*EXERCISE INSTRUCTIONS*
Among the entries, which lines carry the string "agent"? Copy every one.

Collection entries:
----

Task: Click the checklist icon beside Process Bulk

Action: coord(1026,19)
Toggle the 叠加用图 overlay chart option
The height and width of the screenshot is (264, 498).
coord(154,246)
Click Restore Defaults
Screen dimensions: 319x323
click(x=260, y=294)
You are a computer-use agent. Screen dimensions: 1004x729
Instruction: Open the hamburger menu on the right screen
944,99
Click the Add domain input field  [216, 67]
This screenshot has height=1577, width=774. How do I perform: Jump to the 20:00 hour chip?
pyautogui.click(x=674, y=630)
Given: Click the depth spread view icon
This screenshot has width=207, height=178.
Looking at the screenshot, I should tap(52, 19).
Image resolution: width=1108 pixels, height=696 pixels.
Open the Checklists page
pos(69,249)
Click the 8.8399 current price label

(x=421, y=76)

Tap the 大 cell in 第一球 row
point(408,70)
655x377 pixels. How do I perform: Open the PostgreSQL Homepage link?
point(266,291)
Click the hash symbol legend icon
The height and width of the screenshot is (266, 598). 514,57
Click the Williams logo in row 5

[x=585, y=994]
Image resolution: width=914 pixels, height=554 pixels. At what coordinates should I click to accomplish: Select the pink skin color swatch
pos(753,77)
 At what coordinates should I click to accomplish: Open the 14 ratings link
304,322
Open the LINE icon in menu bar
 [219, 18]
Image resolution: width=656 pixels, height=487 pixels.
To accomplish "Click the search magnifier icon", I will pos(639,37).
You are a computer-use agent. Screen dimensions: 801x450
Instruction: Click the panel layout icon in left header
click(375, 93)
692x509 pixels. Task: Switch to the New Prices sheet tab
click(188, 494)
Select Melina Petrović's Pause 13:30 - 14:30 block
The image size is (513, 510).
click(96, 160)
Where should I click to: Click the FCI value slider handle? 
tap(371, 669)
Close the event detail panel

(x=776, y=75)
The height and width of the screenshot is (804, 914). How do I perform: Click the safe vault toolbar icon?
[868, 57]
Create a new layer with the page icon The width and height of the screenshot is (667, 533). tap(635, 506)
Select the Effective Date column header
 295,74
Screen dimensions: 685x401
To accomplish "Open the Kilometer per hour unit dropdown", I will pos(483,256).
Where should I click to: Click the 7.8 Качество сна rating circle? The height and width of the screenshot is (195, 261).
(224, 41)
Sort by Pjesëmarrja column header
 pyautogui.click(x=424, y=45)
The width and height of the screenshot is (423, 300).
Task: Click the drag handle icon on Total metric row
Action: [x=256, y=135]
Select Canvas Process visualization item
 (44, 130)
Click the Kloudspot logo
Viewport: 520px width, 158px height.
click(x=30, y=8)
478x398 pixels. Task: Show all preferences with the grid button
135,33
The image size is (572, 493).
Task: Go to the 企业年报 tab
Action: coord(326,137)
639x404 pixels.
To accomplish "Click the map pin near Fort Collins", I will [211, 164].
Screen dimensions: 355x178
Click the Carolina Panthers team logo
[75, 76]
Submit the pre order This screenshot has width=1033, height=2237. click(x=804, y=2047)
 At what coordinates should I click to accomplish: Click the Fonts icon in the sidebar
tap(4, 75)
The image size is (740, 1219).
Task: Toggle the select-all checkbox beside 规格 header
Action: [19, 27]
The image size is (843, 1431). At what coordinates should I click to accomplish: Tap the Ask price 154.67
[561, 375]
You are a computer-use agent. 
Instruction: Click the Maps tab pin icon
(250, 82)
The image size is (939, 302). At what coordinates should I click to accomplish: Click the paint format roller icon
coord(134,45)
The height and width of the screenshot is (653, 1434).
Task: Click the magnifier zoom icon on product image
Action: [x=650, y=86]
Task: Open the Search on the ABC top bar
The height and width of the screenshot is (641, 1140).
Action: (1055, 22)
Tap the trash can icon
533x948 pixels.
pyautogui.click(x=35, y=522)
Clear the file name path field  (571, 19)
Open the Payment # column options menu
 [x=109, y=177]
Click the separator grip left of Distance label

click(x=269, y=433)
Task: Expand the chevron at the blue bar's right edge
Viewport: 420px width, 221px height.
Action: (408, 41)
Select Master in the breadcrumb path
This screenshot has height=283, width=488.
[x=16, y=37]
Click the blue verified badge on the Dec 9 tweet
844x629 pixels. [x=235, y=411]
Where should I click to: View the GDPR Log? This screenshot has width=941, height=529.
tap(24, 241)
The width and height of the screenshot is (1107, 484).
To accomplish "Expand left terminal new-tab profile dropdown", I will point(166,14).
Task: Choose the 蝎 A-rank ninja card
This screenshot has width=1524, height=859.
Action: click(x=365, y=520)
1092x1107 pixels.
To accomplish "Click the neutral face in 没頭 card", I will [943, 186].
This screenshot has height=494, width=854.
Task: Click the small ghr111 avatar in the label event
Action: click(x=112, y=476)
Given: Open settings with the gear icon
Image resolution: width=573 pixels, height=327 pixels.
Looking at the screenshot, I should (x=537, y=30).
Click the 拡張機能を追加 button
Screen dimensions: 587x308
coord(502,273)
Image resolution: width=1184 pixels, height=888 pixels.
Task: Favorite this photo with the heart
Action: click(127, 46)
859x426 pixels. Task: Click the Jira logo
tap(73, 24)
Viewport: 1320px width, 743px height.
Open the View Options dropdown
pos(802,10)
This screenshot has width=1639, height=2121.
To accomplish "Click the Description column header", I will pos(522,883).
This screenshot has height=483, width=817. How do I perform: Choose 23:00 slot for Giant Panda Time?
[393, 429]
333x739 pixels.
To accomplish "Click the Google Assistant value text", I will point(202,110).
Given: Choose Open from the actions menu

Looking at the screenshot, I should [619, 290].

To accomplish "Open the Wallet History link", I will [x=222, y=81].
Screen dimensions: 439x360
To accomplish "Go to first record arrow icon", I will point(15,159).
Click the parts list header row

----

*REPLY TO THE TASK*
You are a computer-use agent. Screen dimensions: 1004x729
You are a computer-use agent. Screen dimensions: 801x450
You are a computer-use agent. 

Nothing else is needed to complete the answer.